Wednesday, August 14, 2013

SIM and Cabinet meeting update


Yesterday’s Health Care Cabinet meeting wasn’t very enlightening. The SIM report on consumer outreach was pretty much as expected. Consultants reported on focus groups with HUSKY and uninsured consumers and described plans for an online survey. Not surprisingly, they found lots of complaints about challenges accessing health care, stigma and poor treatment. They did not report talking about payment models or systems change with consumer groups and it is not mentioned in their online survey. They are planning five new taskforces and the current payment group will continue meeting. There was no discussion of adding consumers or advocates to the groups.  They intend to have a draft SIM plan ready by Labor Day.

In other news, we have heard from advocates in other states about their SIM processes. Most have large, public, diverse stakeholder meetings that include consumers and advocates. Maryland’s SIM planning is amazing. They started Local Health Improvement Coalitions in 2011 with diverse membership – consumers, advocates, community organizations, schools, public health, legislators, plus all the CT SIM stakeholder groups – and are using their APCD, advanced analytics and performance monitoring to identify hot spots and other problems, uniting the entire health system to create local solutions. They intend to use the SIM grant to build on the local quality coalition capacity. Payment reform is a much smaller part of their plan; quality is clearly the priority.

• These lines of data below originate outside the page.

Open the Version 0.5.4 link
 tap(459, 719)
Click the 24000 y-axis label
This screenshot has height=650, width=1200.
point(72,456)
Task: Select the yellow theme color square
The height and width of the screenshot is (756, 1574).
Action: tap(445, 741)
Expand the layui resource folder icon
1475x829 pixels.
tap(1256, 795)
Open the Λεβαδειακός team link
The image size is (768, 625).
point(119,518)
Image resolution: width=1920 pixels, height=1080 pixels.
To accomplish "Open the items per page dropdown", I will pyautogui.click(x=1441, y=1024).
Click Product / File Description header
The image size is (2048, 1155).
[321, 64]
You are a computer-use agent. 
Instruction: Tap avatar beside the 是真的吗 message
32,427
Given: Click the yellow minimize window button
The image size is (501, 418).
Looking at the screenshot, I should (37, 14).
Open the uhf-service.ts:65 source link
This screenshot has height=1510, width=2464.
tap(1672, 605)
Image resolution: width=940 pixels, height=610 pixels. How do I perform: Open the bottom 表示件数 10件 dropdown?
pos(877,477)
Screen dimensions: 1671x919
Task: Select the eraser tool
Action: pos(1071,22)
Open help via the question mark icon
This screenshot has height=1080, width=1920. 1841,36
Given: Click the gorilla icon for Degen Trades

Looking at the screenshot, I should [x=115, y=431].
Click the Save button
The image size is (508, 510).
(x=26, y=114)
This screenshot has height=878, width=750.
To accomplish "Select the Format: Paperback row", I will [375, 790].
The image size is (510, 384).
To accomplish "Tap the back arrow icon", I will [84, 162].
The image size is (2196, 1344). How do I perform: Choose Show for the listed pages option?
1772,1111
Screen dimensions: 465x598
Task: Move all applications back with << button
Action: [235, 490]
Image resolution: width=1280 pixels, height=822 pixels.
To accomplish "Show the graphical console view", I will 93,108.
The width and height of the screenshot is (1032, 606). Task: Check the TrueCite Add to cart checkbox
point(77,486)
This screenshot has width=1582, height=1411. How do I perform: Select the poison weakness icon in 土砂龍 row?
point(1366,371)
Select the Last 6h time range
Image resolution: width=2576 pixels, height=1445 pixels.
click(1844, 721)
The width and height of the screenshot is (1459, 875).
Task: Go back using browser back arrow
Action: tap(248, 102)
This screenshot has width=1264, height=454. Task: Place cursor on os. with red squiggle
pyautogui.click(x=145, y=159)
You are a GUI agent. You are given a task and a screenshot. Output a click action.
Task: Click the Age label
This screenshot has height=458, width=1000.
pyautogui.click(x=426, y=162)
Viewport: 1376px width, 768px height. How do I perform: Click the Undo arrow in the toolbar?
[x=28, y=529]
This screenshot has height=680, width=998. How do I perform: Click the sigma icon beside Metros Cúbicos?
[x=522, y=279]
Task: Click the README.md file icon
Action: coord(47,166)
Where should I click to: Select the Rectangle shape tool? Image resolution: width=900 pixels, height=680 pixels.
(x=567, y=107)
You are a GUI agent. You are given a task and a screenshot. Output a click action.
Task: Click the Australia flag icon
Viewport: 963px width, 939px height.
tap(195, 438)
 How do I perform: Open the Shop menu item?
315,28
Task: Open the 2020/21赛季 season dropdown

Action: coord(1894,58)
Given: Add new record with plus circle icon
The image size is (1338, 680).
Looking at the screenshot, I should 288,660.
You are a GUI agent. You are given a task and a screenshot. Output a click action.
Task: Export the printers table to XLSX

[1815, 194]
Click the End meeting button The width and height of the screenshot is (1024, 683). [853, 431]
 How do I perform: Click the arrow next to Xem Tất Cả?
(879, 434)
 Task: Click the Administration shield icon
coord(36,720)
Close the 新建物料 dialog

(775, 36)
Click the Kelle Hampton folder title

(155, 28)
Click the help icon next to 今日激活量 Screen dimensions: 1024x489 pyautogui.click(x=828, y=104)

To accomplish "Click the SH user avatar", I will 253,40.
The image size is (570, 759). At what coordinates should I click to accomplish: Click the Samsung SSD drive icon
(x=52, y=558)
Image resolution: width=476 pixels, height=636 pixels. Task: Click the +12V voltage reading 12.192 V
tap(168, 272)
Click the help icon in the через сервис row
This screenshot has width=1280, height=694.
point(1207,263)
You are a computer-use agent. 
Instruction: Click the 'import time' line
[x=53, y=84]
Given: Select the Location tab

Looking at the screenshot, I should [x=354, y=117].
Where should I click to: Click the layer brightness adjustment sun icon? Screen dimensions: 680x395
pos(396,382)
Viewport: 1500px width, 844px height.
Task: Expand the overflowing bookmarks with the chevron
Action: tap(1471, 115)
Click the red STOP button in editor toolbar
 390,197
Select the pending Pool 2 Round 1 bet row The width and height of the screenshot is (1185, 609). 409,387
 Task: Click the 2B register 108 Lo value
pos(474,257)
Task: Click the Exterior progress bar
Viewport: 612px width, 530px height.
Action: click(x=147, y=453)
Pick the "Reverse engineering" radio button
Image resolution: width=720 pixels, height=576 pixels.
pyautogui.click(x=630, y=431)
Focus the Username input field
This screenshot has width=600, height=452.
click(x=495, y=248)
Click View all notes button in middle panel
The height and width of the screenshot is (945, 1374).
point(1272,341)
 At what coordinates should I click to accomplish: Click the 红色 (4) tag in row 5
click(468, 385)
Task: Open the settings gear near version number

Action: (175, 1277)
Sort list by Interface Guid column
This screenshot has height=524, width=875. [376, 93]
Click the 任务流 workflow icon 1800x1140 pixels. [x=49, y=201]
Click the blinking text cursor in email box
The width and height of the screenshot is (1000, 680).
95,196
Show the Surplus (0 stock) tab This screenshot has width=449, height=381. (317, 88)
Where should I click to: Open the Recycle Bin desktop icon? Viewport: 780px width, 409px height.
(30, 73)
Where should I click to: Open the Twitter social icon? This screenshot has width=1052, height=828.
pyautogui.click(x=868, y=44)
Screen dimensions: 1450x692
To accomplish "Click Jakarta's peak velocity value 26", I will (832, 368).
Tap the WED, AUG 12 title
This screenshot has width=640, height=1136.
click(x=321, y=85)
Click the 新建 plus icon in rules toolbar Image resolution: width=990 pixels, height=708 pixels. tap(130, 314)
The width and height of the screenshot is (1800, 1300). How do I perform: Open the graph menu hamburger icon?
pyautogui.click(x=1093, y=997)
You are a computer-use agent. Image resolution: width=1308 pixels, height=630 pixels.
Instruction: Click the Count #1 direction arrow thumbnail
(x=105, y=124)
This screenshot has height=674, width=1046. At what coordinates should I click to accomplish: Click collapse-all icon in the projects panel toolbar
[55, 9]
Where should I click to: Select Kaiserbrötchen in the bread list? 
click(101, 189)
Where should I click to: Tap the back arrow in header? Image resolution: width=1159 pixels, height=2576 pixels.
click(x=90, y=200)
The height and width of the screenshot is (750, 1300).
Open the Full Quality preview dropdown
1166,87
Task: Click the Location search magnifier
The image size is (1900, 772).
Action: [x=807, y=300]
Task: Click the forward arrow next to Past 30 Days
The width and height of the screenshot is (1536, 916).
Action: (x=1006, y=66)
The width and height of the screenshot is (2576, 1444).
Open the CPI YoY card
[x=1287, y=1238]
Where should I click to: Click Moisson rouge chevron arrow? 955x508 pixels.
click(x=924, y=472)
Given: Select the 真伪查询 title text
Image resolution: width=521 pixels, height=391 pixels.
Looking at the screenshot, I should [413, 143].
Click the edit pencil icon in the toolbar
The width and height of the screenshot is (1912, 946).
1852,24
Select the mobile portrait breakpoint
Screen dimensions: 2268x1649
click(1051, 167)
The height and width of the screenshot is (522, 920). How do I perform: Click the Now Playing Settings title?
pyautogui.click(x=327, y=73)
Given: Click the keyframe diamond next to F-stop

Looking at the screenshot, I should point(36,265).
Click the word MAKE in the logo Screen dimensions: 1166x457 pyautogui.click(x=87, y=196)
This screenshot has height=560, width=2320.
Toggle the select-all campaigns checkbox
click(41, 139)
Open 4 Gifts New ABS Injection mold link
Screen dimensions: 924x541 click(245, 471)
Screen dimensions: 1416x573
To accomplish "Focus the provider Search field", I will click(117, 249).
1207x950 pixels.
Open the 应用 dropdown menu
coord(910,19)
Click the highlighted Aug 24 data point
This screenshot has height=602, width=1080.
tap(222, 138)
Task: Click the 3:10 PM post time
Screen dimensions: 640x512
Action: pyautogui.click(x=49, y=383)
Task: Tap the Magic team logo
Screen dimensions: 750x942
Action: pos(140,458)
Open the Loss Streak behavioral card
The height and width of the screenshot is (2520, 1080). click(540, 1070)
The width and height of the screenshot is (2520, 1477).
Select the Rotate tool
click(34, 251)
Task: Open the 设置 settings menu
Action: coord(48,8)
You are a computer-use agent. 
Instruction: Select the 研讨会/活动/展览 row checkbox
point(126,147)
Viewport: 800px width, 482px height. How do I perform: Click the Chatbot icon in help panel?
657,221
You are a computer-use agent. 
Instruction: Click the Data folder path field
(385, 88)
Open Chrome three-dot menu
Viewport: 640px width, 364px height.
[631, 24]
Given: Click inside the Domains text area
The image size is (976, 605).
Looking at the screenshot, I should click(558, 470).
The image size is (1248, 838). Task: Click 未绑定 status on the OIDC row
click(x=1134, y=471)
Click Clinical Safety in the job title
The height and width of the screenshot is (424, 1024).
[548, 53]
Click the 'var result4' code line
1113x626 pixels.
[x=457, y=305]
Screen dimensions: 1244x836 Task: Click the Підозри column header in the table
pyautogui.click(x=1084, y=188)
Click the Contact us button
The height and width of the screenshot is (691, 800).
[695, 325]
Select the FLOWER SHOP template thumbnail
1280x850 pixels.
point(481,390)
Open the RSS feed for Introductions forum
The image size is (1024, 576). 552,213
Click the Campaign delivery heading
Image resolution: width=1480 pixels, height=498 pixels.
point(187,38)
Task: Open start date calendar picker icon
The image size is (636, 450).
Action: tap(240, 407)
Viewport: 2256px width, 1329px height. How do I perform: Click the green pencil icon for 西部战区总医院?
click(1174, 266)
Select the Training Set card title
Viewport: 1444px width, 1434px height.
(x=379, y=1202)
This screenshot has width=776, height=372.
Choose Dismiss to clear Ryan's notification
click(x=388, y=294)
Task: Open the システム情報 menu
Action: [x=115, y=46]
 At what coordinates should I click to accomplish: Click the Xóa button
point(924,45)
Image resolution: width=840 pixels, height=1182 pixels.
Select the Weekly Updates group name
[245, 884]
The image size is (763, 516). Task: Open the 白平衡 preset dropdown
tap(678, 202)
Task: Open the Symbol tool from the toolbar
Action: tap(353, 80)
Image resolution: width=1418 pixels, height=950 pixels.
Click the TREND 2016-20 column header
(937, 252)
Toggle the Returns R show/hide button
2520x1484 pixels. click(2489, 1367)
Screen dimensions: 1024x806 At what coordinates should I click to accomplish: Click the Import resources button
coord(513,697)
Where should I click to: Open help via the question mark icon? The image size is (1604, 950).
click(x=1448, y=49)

Colorado also has an exciting SIM process. They have a strong APCD and are also using the data to target quality and access interventions.  They have a large, diverse, public stakeholder group, including advocates and consumers, that meets monthly. They have a strong stakeholder and public input process, including inviting written public comment on the final plan. They even hired a consumer organization to write the patient-centered care part of the plan.